My love for pie-warmed food extends back to my childhood.
Each year as the Central Otago winter began to set in and our tomato and cheese sandwiches began to freeze rather than sog their way to school. Headmaster would advise the parents, through the generously smelling purple inked newsletter, that the Pie Warmer would be turned on again for lunches.
Excitement would inevitably ensure. This was our mothers chance to shine. Released from the shackles of the Belgium sandwich and free to express themselves through the medium of tin-foil wrapped packages no taller than 15cm.

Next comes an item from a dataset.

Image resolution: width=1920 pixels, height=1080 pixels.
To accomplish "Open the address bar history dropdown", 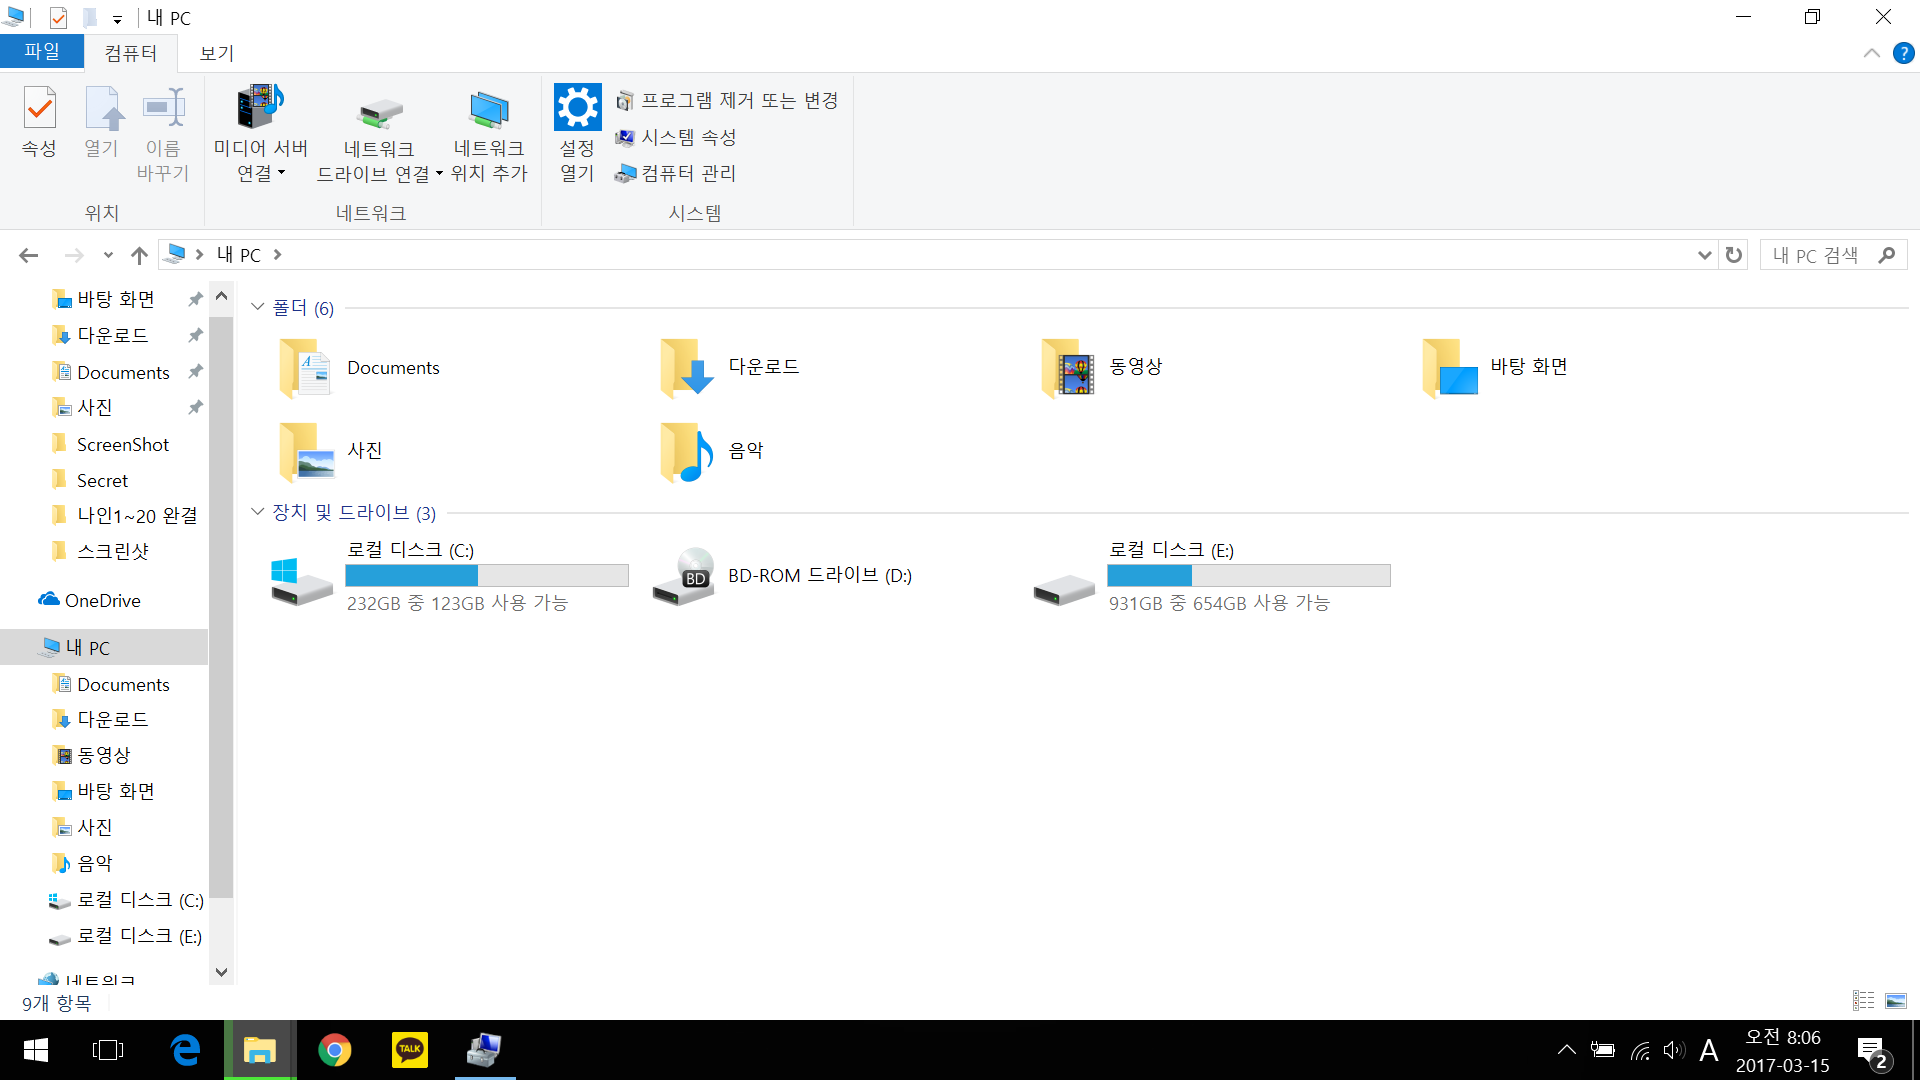I will click(1704, 255).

The kitchens of Dunstan Road specialised in cheese rolls and spaghetti toasted sandwiches. The galleys of Royal Terrace turned their attention to mince and onion pies, while the adventurous families of Russell Street prepared sausage rolls and pasties for their kinder.
Nobody ever made quiche.
The Headmaster knew the wheels that turned the pie warming machine could not be oiled by searing heat and a half-filled tea cup of water alone. An operation of this size needed an oracle to ensure success; the operation needed a Pie Monitor.
At the Terrace School no station held greater power, sway or carriage than Pie Monitor.
Each student during their Form One year – Form Two were exempt as preparations for High School were too serious to be interrupted - would take turns at being Pie Monitor.
At 10am sharp the assigned would excuse themselves from class and sprint to the hall kitchenette to fulfill their duty. First the pie warmer would be turned on (to heat up as quickly as possible), the water replaced in the tea cup, the Pie Tray grabbed from beneath the counter and each classroom quickly visited to collect the lunches.
The Pie Monitor would run a tight ship to ensure every lunch was cooked to perfection. A good Pie Monitor would be expert in both timing and placement. Pies would have to be slotted into the hottest part of the warmer, while sandwiches could be laid, or stacked when volume necessitated, on the higher and cooler shelves.
Teachers used the service too, and for the greater good, prime spots would have to be reserved for these mighty beings.
Being Pie Monitor was a delicate and high stakes occupation, not for the weak, vain or unfocused.
For time was the Pie Monitor’s master.
The 12.05 lunch bell would delay its chime for no mortal. There would be nowhere to hide once the first child elbowed his way past his classmate to be first to collect his hard earned feast. If a pie was slightly cold in the middle, or a sandwich slightly soggy on the edges, word quickly spread.
Whispers would be heard in the sandpits of the primer school. Comments would be made on the benches by the wheelchair ramp at the library. Accusations would be flung from the four square grids and Jungle Jims of the netball courts and playgrounds.
“The Pie Monitor is no good.”
But if the Pie Monitor could overcome his obstacles. If he could stack every oversized American hotdog, if she could rotate the sandwiches so each got a fair blast on the bottom shelf. If she could present the pies piping hot, the sausage rolls evenly cooked, the baked bean toasties crispy and warm, then the rewards would be unparalleled.
For there was no greater compliment in the complex and intricate social maelstrom of the late Nineteen-Eighties Terrace School, than to have an excited youngster yell “Goodie” when you affirm that indeed it is your turn to be Pie Monitor today.